The framerate should be 25 frames per second. Note that 25fps is quoted as PAL standard which is actually irrelevant. PAL and NTSC are TV formats and are of no consequence for watching video on computers. NTSC settings will be at 30fps which is a waste of bits and leads to larger filesize. The ideal framerate for digital movies is 24fps but Windows Movie Maker does not have this option, so PAL is the closest.
If you want to save a higher quality version of your movie for storing on your hard disk, then use the highest possible setting. Video for local playback (2.1 Mbps PAL)' will give better quality and a filesize of around 16MB per minute.
I tested these settings with a 4 second uncompressed clip. Uncompressed, the filesize was 82,514KB. Compressed at 1.5Mbps reduced the filesize to 756KB. That is over a 100 times smaller!
DivX (or Xvid)
Many video editing programmes like Sony Vegas and Premiere Pro can compress the final movie with DivX. However, this process often leads to problems. It is far better to render your movie uncompressed and then do the DivX compression using VirtualDub.
If the filesize from your editor is far too big, then you could compress it with the HuffyUV codec. This is a lossless codec. It will only reduce the filesize by about 4 times, but it will do so with absolutely no loss in quality. I do this all the time with Sony Vegas without any problems at all.
Download and install DivX from HERE.
Load your movie in VirtualDub. The first thing to do is set up the audio compression. The best audio codec to use is the LAME ACM MP3 Codec. This gives better quality than the MP3 codec that comes with windows so download and install it from HERE (installation instructions are also on that site).
Click on Audio', then Full processing mode'.
Click again on Audio', then Compression'.
Select Lame MP3' then choose an audio format. 44,100Hz, 128 kbps, ABR, Stereo gives good quality. Increase that to 192kbps if you want really good audio quality. Press OK to close the window.
Now click on Video', then Compression'.
Select 'DivX' and click Configure' and the DivX properties window will appear.
There are many settings that you can change, but for a beginner it is best to start with the default settings and only make a few changes. To make sure nothing important has been changed, click on Restore defaults'
You can now enter a specific bitrate and compress your movie. However, you can make a significant improvement to the quality if you use multiple encoding passes.

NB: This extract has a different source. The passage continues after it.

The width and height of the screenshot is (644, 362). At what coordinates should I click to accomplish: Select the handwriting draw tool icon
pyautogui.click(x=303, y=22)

Select Multipass, 1st pass' and type in the bitrate you want. For a resolution of 720x404 and 24fps, then try a bitrate of 1500kbps. Press OK.

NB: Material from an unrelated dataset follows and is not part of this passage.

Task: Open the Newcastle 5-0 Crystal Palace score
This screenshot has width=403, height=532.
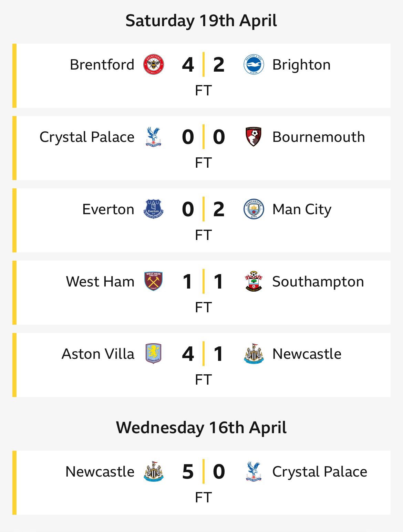Action: (x=203, y=472)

Select File' and Save'. Give your movie a name and save it. This first pass does not actually produce a watchable movie, it is only creating a file with video information that will be used in the next pass.

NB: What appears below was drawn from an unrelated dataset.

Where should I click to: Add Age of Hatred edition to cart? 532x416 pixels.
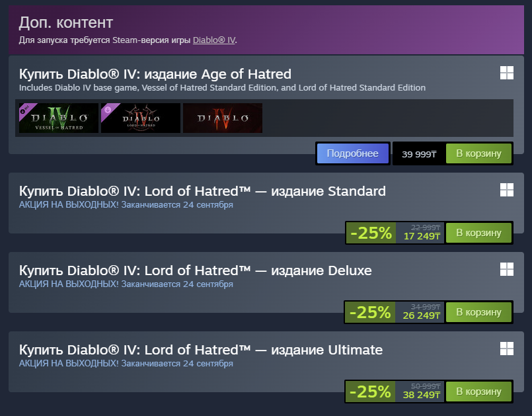click(x=478, y=153)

Once complete, do not close VirtualDub. To carry out the second pass, select Video', then Compression', select DivX again and press Configure'. The only thing you change here is to select Multipass, Nth pass'. Press OK twice.
Select File' and Save' and do not change the name. Press Save' and you will be warned that the file already exists. Click Yes' to replace it. This replacing process takes the video information in the first pass to produce a better quality movie in the final Nth' pass.
Experiment to get the right bitrate. Some movies need a higher bitrate to get acceptable quality, some can get by with less. Movies with a lot of movement like in action dogfights need higher bitrates. Movies with little movement like a static view of an actor talking do not need such a high bitrate.
You now have a better quality video than the wmv version, it is not a propriety format so can be played in many more players (including some modern DVD players connected to a TV) and the filesize is very close to the wmv version.
You will, however, have to make sure your viewers install the DivX codec, or Xvid. Movies compressed with DivX or Xvid can be played back with either of them installed.
The instructions for Xvid are almost the same for encoding with DivX if you prefer to use Xvid.
I hope this all helps!
well done; this wraps the whole process up very neatly;
This thread definitely needs to be Stickied as soon as possible.
Very easy to understand when explained by an experienced person.
After spending too long making films, I need some of this DivX compression magic on my waistline too.....
Excellent job again mate!
It needed to done long ago for our young and upcoming film makers.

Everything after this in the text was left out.